Advice

Hi I would like some advice please. My dad was diagnosed with a brain tumour which is secondary on the 16th January. He had esophageal cancer in 2014, and was given 2 months. He basically has had enough and wants to die. We are nearing week 5 and he has basically stopped eating only having soft food/soup once a day and having a few sips of tea throughout the day. He goes to toilet once a day and his wee is a dark colour. He's so tired but can't sleep, I guess my question is do you think he's in the last stages of dying? I just want his suffering to be over, he's on palative care at home but we only have the district nurse visit every 1-2 weeks.

Any help or advice appreciated.

 

  • Hi Hanging in there and thanks for posting.

    I'm sorry to hear about your dad and the situation at home.

    You mentioned your dad is having palliative care at home and being seen by the community nurse, but does he have support from a specialist nurse, sometimes called a palliative or a Macmillan nurse? If he does do you think it may be possible for you to get in touch with them, discuss what is happening and see what they are able to help you with.  If he is not in touch with the palliative care team, his GP or community nurse team can refer him to them.

    These nurses are often an excellent contact and the people who are your main link to the rest of the community team. Talking to them can often provide more information and give your family an idea of the local support available.  They can also help with medication.  They are the experts in helping people living with cancer control symptoms they are having, and feel more comfortable.  

    There is a link here which can give you more information about the support that should be available to you:

    https://www.cancerresearchuk.org/about-cancer/coping/dying-with-cancer/help-and-support-when-you-are-dying

    I have provided some links from our website below which you may like to read.  There is quite a lot to take it at the moment, but you may like to come back to these pages later, when you have a few minutes.

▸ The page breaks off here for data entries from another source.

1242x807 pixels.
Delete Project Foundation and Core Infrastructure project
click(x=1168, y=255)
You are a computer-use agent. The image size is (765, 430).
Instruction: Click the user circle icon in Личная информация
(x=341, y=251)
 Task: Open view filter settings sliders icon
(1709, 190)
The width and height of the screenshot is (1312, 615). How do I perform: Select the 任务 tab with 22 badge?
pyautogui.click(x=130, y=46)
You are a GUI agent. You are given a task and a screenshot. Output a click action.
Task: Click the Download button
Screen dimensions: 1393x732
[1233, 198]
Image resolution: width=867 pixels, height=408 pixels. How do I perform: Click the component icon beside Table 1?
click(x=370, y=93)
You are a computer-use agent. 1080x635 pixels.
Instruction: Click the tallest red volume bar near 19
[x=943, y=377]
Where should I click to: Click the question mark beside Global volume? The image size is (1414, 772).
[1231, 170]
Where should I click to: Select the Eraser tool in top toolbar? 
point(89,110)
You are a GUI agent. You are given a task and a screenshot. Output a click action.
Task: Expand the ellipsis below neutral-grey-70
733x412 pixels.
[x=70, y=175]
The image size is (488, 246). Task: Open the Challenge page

    There is some information here about coping with cancer which might be helpful for you and your family:

    https://www.cancerresearchuk.org/about-cancer/coping

    Finally I have added a link with some information about what happens when someone is dying with cancer.  It may be upsetting to read now but could be helpful in the future for you.  It gives you an idea of what to expect in the last few weeks and days of someone's life, and what happens after someone dies:

    https://www.cancerresearchuk.org/about-cancer/coping/dying-with-cancer

    I hope this information is useful.

    Please get back to us if you need any more information or support.  You may find it helpful to talk things through with one of the nurses on our helpline.  Sometimes just talking things through with someone outside the situation can help you think things through more clearly. 

    The number to call is Freephone 0808 800 4040 and the lines are open from 9am till 5pm Monday to Friday.

    Take care,

    Rachel

  • Thank you for responding, we have been referred to the McMillan nurses on the 16th January and dad's doctor was chasing this up on Tuesday but as of yet we haven't heard anything from them.